19 - Ainda na fixação da indemnização dos danos patrimoniais, a autora logrou também provar no artigo 40 dos factos provados que o não pagamento dos descontos obrigatórios para a Segurança Social lhe prejudica a carreira contributiva, sobretudo a reforma. Também com este fundamento se alega que a importância fixada pela Relação à autora, a título de indemnização pela perda da capacidade de ganho, se mostra ainda desvalorizada, devendo a decisão recorrida ser alterada também nesta parte, condenando a Ré a pagar à Autora os descontos obrigatórios para a Segurança Social, conforme pedido.

20 - Por isto tudo e pela restante matéria dada por provada, a recorrente considera ainda desvalorizado o montante de indemnização fixado no Acórdão de que se recorre, de € 162.000,00 pelos danos patrimoniais (danos futuros), devendo alterar-se a quantia devida a título de indemnização pela perda da capacidade de ganho da autora para o montante peticionado de € 170.000,00.

21 - Ao decidir como o fez, o douto Acórdão violou, entre outros, o disposto nos artigos 562°, 563°, 564°, 2, 566°, 2 e 3, 496°, n° 3, 494°, todos do Código Civil.

Por sua vez, a Ré rematou a sua alegação, com a seguinte síntese conclusiva:

1 – A indemnização fixada, a título de dano patrimonial futuro deve ser alterada, na medida em que o respectivo valor é exagerado e excessivo.

2 - Tal indemnização deve ser reduzida para o valor de €123.439,48, por este se mostrar bem mais conforme à equidade e à situação real da lesada.

3 – No mais, o acórdão recorrido deve manter-se integralmente.

A Autora ofereceu contra-alegação a pugnar pelo insucesso do recurso interposto pela Ré.
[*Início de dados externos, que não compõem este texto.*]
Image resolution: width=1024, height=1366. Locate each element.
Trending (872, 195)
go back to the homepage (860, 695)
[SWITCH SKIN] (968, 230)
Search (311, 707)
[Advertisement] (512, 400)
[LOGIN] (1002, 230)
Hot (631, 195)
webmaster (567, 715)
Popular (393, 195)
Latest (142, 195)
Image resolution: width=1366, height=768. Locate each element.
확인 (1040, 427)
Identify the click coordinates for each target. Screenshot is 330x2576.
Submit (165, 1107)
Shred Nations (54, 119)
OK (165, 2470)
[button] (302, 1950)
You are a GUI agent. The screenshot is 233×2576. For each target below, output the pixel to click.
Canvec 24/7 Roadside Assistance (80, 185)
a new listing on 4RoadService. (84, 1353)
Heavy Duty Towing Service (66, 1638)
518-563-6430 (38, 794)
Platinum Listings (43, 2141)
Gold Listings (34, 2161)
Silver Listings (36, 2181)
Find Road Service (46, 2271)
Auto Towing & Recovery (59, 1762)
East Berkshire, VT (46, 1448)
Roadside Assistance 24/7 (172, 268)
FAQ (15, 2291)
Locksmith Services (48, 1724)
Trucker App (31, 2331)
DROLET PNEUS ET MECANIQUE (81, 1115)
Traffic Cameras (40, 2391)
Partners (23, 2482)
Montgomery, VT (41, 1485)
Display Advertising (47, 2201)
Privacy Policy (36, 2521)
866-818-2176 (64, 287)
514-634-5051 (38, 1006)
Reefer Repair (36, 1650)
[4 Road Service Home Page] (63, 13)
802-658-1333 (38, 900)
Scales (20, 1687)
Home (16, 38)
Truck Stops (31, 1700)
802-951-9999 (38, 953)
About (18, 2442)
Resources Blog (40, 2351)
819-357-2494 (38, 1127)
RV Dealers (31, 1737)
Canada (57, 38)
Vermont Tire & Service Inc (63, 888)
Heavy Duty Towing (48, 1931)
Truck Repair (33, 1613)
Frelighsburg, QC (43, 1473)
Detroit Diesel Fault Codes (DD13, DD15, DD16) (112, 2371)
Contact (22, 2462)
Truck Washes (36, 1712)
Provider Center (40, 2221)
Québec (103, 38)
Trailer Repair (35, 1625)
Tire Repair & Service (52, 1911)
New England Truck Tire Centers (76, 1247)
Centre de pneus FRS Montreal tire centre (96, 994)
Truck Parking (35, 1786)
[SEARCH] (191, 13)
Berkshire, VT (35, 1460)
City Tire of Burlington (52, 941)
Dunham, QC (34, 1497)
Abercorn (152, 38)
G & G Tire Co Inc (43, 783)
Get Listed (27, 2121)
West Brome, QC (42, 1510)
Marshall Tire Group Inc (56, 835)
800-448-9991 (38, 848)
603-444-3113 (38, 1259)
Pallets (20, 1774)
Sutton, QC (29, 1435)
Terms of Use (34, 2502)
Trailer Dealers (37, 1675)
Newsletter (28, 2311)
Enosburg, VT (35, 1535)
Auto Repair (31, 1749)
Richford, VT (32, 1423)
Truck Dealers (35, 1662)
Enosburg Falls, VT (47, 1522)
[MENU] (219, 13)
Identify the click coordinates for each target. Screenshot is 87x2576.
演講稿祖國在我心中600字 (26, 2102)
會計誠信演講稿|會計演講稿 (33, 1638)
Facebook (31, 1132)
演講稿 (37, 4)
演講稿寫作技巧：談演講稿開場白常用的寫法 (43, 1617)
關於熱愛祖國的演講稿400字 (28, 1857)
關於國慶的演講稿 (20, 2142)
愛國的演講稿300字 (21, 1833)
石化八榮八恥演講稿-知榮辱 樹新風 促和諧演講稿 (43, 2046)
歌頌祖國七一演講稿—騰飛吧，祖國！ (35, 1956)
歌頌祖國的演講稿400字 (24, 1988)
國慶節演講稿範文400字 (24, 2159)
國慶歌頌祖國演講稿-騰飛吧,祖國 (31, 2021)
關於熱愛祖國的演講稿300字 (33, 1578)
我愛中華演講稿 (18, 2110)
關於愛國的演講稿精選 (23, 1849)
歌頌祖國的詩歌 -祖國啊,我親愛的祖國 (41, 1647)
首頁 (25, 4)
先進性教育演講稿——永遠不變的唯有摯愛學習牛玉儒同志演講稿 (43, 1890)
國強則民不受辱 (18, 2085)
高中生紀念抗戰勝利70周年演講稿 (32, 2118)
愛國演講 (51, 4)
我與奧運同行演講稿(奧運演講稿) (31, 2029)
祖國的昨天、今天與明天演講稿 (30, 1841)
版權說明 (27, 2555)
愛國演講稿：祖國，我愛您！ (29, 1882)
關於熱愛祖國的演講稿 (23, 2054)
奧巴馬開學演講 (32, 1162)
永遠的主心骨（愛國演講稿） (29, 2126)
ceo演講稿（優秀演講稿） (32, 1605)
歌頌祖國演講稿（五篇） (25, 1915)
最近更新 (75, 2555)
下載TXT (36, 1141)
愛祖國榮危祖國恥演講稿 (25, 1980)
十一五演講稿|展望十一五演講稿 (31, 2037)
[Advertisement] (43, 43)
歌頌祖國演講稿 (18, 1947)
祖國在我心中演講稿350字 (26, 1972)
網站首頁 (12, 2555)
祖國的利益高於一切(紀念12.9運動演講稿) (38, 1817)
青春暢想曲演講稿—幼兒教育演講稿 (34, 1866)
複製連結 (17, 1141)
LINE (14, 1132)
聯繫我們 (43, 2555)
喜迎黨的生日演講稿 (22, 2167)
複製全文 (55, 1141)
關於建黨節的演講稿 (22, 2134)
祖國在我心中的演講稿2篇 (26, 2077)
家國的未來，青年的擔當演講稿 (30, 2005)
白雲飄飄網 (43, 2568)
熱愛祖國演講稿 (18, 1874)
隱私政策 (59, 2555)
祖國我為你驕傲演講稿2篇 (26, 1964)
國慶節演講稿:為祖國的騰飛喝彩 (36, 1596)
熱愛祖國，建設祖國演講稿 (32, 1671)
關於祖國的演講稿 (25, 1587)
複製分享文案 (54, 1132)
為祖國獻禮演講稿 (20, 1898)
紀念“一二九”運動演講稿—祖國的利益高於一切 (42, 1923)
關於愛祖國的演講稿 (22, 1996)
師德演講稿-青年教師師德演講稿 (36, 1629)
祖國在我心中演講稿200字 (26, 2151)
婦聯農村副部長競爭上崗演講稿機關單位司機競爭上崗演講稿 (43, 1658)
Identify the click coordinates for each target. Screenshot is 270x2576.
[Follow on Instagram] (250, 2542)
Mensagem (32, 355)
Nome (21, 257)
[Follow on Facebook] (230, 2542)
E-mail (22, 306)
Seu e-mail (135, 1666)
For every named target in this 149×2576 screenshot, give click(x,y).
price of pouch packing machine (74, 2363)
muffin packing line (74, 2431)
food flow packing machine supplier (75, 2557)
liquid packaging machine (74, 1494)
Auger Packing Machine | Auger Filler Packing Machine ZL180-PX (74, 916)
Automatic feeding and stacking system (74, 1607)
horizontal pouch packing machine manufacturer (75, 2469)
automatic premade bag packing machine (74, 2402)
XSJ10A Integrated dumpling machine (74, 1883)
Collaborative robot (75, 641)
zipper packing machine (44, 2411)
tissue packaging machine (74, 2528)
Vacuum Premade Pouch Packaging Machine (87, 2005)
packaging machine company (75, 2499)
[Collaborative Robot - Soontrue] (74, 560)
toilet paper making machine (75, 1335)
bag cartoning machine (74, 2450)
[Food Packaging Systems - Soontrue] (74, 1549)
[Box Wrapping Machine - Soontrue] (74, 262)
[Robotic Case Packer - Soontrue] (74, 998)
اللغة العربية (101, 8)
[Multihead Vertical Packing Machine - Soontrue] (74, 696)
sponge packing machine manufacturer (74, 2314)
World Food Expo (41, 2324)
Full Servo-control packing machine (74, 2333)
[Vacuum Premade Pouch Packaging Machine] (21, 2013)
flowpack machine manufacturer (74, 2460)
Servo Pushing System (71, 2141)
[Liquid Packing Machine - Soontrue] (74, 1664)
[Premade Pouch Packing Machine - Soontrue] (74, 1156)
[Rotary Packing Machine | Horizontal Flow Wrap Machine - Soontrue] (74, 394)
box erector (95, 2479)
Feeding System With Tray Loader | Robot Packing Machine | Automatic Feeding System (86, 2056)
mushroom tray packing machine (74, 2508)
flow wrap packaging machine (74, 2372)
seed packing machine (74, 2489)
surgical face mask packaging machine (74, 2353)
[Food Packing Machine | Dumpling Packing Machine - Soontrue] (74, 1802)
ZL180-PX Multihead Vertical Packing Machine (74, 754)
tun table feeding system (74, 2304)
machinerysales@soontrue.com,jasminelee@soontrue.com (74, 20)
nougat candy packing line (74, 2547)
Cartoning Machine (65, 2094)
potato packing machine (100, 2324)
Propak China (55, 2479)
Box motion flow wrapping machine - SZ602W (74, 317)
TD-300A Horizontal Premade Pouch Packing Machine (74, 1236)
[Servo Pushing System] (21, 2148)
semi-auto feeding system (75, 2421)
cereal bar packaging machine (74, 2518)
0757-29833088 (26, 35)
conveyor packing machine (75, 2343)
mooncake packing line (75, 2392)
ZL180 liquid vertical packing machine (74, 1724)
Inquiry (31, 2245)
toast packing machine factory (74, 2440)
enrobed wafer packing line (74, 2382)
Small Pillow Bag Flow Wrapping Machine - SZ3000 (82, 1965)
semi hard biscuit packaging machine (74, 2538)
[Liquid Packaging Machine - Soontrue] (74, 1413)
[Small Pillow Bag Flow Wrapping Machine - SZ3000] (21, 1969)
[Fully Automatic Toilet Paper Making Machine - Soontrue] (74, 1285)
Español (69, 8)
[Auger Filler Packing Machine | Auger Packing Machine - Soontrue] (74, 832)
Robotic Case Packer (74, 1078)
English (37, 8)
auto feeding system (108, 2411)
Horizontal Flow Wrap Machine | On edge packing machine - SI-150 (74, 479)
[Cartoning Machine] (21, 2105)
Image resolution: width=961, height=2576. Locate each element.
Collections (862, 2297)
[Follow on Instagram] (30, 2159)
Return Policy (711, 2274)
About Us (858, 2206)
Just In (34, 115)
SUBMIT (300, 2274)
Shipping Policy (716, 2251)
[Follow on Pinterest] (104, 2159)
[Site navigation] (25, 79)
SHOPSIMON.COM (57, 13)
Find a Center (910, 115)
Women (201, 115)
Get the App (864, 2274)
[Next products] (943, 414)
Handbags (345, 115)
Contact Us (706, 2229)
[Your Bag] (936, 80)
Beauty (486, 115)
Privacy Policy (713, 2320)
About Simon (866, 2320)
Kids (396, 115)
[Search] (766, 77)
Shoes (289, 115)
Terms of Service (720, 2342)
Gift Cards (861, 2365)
Colhidos os vistos, cumpre apreciar e decidir apenas da justeza dos montantes indemnizatórios devidos à Autora, a título de dano patrimonial futuro e não patrimonial.


II - Fundamentação de facto

A factualidade dada como provada, nas instâncias, é a seguinte:

1 - No dia 2 de outubro de 2008, cerca das 8 horas, CC conduzia o veículo motorizado de duas rodas, com a matrícula ...-...-HI, na Rua …, freguesia de …, concelho de ….

2 - A Autora seguia como passageira do veículo identificado em 1.

3 - O HI circulava no sentido Intermarché - Cemitério de … pelo lado direito da faixa de rodagem e o mais próximo possível da respetiva berma.

4 - Do lado direito da rua referida em 1, atento o sentido referido em 3, existem vários lugares para estacionamento de viaturas.

5 - Num desses lugares estava estacionado o veículo de matrícula ...-...-MI.

6 - Quando o HI se aproximou do lugar onde o MI estava estacionado, este iniciou a sua marcha.

7 - O MI invadiu a faixa de rodagem da Rua … por onde circulava o HI.

8 - O MI foi embater com a parte lateral da frente esquerda na frente e parte lateral do lado direito do HI.

9 - O embate referido em 8 provocou a projeção do condutor do HI e da Autora para o chão.

10 - A Autora bateu com a cabeça no chão, arrastando-se pela estrada fora e ficou imobilizada na via pública uns metros mais à frente do local do embate.

11 - Entre 11 de Novembro de 2008 e 11 de Outubro de 2010 a Autora seguiu os tratamentos médicos e consultas sob a alçada dos serviços clínicos da Ré, na cidade do Porto.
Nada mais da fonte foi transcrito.